HW 6

Big Data Analytics
Team 3
Answered by: Aziz

Extra Exerciese

Given the following 10 grocery store transactions, use appropriate association rule thresholds to find a few interesting rules both by hand and by using R.

  1. beer, diapers
  2. soda, potato chips, hamburger meat, milk, eggs
  3. coffee, eggs
  4. beer, bread, cheese, ham
  5. diapers, beer, potato chips
  6. cheese, ham, beer
  7. ham, cheese, bread, coffee, milk
  8. soda, cheese, bread, ham
  9. coffee, hamburger meat
  10. eggs, diapers, beer
In [1]:
dataset = """
1. beer, diapers
2. soda, potato chips, hamburger meat, milk, eggs
3. coffee, eggs
4. beer, bread, cheese, ham
5. diapers, beer, potato chips
6. cheese, ham, beer
7. ham, cheese, bread, coffee, milk
8. soda, cheese, bread, ham
9. coffee, hamburger meat
10. eggs, diapers, beer
"""
In [2]:
from collections import Counter
import re
import pandas as pd
In [3]:
# prepare purchases table
tokens = lambda text: re.findall('[a-z]+', text.lower())

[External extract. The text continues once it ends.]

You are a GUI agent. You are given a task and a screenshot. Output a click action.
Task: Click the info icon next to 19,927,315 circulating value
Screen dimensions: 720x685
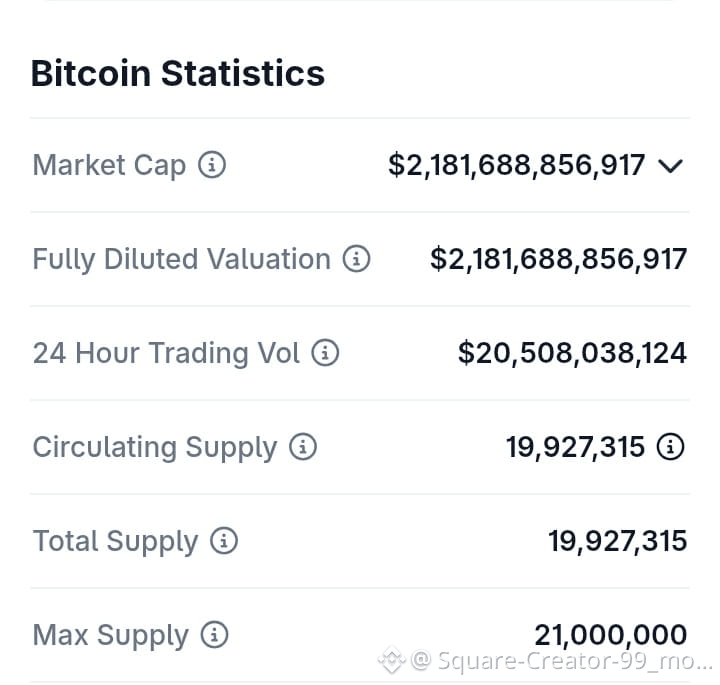click(x=670, y=446)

trans_lists = [tokens(l) for l in dataset.split('\n') if l is not '']
trans_lists = [','.join(l) for l in trans_lists]
transactions = pd.DataFrame(trans_lists, columns=['purchase'])
transactions.to_csv('extra_exercise.csv', index=False, header=False)
transactions
Out[3]:
purchase
0 beer,diapers
1 soda,potato,chips,hamburger,meat,milk,eggs
2 coffee,eggs
3 beer,bread,cheese,ham
4 diapers,beer,potato,chips
5 cheese,ham,beer
6 ham,cheese,bread,coffee,milk
7 soda,cheese,bread,ham
8 coffee,hamburger,meat
9 eggs,diapers,beer
In [4]:
no_transactions = 10
In [5]:
support = lambda x, num: float(x) / num
In [6]:
# count items appearance in transactions
counter = dict(Counter(tokens(dataset)))
count = pd.DataFrame(counter.items(), columns=['item', 'no_count'])
count.to_csv('count.csv', index=False)
count
Out[6]:
item no_count
0 cheese 4
1 coffee 3
2 hamburger 2
3 ham 4
4 potato 2
5 eggs 3
6 diapers 3
7 beer 5
8 soda 2
9 bread 3
10 chips 2
11 milk 2
12 meat 2
In [7]:
# calculate the Support of each item
count['support'] = [support(n, no_transactions) for n in count.no_count]
count
Out[7]:
item no_count support
0 cheese 4 0.4
1 coffee 3 0.3
2 hamburger 2 0.2
3 ham 4 0.4
4 potato 2 0.2
5 eggs 3 0.3
6 diapers 3 0.3
7 beer 5 0.5
8 soda 2 0.2
9 bread 3 0.3
10 chips 2 0.2
11 milk 2 0.2
12 meat 2 0.2
With the mimimum support 0.3, we end up with the following itemset
In [8]:
min_support = 0.3
count[count.support >= min_support]
Out[8]:
item no_count support
0 cheese 4 0.4
1 coffee 3 0.3
3 ham 4 0.4
5 eggs 3 0.3
6 diapers 3 0.3
7 beer 5 0.5
9 bread 3 0.3